• [EXERCISE BRIEF]:
Return each line of the listing in which the word "marker" appears.

Segment Open

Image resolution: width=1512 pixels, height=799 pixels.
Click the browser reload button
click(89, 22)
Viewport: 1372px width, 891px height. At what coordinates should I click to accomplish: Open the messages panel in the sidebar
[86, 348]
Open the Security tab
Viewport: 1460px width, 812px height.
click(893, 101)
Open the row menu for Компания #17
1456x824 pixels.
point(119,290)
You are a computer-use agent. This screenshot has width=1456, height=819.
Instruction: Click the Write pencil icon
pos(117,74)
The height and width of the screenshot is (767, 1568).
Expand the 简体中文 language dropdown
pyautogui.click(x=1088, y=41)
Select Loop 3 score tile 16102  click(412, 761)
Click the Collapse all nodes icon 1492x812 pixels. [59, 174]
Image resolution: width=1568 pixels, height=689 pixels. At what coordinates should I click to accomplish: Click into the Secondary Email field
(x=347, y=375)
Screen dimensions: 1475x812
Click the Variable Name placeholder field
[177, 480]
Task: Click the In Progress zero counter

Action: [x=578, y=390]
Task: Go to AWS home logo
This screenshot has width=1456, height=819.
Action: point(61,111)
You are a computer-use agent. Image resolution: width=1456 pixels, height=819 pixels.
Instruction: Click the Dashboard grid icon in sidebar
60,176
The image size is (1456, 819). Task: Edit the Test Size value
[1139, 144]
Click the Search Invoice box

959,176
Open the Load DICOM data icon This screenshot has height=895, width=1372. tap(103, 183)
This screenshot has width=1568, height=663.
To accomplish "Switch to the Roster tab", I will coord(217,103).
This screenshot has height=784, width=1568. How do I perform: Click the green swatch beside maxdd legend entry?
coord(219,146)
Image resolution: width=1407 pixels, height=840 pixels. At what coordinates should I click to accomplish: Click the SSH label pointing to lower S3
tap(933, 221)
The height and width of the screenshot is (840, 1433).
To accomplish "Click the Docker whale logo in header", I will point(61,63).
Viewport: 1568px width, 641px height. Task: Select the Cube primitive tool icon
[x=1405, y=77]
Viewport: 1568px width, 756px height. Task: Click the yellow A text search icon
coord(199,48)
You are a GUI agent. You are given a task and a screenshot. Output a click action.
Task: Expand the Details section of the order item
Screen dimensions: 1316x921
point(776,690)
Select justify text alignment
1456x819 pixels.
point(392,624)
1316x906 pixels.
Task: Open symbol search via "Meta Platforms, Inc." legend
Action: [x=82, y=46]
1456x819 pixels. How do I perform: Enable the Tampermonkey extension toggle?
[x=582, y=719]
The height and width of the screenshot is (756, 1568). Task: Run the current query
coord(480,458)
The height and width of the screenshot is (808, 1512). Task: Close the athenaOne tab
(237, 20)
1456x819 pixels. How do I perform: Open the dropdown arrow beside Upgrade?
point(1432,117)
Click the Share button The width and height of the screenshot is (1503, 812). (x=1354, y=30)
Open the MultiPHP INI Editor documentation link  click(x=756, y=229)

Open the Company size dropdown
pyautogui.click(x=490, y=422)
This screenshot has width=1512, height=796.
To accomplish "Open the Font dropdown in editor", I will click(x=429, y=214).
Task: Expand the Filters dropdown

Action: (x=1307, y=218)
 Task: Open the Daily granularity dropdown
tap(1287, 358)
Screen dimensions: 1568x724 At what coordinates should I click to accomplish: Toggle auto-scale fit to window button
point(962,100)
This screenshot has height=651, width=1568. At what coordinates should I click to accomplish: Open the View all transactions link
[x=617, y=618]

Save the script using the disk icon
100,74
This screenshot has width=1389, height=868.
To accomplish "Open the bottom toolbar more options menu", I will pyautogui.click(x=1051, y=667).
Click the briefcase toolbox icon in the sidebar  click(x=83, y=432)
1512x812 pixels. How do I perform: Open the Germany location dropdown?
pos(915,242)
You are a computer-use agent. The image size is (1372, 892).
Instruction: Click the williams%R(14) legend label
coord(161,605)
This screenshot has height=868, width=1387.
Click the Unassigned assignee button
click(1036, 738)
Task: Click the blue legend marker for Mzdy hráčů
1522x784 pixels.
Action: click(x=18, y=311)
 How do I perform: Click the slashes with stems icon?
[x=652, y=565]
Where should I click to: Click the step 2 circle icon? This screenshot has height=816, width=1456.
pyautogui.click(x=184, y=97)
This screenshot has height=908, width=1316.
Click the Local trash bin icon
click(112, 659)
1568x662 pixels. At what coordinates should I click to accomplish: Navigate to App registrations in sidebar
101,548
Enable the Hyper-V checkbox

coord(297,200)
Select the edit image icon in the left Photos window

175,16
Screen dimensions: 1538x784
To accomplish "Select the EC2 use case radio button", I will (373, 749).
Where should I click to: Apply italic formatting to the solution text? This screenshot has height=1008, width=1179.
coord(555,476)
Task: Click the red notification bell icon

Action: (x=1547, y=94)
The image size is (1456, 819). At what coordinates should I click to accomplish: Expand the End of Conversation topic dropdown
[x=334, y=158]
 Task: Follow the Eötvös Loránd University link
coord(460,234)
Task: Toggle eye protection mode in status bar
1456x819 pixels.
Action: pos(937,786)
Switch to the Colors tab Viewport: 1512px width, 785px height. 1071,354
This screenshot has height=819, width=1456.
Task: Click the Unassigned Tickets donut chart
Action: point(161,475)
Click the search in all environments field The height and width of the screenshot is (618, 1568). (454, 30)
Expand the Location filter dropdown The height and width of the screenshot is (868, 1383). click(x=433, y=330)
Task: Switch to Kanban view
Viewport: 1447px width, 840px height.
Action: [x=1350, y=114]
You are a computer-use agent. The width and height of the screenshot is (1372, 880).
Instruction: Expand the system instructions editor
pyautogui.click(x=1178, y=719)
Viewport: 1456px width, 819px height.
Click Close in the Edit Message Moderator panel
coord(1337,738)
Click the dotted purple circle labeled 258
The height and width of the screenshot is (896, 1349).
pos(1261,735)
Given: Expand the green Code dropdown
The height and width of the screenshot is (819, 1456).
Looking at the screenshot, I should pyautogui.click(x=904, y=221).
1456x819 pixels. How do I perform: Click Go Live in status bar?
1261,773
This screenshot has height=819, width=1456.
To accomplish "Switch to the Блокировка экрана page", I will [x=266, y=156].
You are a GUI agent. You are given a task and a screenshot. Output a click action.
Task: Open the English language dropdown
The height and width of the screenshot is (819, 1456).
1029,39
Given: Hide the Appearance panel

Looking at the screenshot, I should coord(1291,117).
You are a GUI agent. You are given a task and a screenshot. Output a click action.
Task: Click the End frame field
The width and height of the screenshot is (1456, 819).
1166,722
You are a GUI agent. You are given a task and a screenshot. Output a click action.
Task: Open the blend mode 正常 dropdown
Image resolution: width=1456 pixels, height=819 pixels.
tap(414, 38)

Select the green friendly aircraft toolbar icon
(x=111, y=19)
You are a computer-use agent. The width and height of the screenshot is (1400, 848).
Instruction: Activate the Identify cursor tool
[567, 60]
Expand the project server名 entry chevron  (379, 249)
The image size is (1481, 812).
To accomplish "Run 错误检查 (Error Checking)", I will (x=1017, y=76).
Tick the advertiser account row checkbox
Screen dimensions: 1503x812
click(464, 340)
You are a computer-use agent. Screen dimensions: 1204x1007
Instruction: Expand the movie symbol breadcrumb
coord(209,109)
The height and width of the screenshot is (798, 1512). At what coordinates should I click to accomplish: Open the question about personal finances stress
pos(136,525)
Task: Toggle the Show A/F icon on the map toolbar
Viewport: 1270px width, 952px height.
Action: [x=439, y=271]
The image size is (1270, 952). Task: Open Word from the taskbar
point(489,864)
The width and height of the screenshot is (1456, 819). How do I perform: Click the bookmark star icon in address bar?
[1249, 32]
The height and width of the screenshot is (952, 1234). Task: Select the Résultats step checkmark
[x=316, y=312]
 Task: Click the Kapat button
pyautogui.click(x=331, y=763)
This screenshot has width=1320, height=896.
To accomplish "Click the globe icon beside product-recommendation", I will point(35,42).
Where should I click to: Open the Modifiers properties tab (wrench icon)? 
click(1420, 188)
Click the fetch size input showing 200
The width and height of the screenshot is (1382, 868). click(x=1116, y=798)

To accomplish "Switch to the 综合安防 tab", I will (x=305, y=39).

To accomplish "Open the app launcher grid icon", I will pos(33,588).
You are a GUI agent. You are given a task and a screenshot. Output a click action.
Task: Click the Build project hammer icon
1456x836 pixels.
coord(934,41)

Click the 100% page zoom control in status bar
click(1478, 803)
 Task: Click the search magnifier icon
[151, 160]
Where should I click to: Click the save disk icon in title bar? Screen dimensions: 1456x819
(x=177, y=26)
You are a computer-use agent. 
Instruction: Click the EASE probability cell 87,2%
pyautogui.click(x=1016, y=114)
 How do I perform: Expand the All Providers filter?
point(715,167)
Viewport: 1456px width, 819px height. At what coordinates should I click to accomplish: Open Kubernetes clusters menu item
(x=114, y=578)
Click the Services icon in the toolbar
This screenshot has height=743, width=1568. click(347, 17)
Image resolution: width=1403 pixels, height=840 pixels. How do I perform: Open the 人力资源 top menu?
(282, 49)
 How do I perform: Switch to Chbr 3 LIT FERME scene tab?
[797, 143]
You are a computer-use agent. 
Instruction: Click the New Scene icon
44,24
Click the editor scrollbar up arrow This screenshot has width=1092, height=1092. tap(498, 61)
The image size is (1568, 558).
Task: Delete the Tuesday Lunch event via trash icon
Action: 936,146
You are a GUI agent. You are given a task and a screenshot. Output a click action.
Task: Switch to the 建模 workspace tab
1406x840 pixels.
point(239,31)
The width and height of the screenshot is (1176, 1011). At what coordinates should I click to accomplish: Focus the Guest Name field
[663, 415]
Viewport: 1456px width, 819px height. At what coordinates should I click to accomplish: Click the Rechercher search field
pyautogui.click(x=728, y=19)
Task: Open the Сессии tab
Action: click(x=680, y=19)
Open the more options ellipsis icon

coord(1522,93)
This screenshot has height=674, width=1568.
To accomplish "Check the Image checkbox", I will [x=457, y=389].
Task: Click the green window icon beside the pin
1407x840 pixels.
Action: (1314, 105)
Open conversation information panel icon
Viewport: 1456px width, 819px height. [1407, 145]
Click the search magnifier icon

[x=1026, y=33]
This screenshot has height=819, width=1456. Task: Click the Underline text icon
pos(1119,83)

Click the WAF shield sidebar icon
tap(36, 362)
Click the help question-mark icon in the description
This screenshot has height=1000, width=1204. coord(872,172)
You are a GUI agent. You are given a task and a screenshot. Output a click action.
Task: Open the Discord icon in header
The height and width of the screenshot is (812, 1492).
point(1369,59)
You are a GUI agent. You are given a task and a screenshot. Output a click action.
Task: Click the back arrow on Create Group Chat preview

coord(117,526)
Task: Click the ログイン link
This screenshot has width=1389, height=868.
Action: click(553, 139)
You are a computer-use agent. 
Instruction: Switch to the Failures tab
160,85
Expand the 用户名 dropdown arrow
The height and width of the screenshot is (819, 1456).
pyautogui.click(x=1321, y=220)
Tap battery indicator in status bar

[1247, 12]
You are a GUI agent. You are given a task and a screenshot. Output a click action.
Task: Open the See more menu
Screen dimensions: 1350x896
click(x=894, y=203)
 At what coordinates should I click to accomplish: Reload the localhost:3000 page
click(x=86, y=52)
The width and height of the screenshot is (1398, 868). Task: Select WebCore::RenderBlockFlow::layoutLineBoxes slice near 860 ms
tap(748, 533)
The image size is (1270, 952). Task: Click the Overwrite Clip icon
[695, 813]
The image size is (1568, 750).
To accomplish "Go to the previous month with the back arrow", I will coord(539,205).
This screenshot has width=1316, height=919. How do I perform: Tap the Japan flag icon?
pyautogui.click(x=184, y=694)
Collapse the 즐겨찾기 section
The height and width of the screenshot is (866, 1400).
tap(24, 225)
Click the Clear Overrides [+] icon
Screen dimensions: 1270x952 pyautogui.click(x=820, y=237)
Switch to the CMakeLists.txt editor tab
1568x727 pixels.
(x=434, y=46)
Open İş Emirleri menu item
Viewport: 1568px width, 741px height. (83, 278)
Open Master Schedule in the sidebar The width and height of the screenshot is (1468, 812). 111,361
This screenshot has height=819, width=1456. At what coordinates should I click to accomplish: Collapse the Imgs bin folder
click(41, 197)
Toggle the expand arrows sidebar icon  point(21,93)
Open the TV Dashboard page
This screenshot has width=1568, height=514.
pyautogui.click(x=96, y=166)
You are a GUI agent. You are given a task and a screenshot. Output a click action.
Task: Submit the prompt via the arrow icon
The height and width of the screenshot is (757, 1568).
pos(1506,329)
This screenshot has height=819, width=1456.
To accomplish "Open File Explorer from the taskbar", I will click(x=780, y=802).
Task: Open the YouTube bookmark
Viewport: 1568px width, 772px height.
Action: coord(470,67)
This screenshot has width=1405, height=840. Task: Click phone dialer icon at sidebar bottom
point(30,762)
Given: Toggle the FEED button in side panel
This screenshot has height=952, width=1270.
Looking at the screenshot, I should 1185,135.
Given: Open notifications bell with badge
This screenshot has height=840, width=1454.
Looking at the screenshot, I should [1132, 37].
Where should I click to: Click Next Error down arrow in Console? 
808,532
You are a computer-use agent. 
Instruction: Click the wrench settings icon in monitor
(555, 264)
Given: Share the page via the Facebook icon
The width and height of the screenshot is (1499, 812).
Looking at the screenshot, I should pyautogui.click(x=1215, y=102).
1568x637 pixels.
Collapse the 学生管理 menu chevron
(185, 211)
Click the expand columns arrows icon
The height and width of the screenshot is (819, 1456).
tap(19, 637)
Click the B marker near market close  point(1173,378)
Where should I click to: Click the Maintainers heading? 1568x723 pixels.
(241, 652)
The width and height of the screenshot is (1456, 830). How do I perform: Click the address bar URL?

Segment Closed

• [SOLVED EXERCISE]:
Task: Click the blue legend marker for Mzdy hráčů
Click the B marker near market close  point(1173,378)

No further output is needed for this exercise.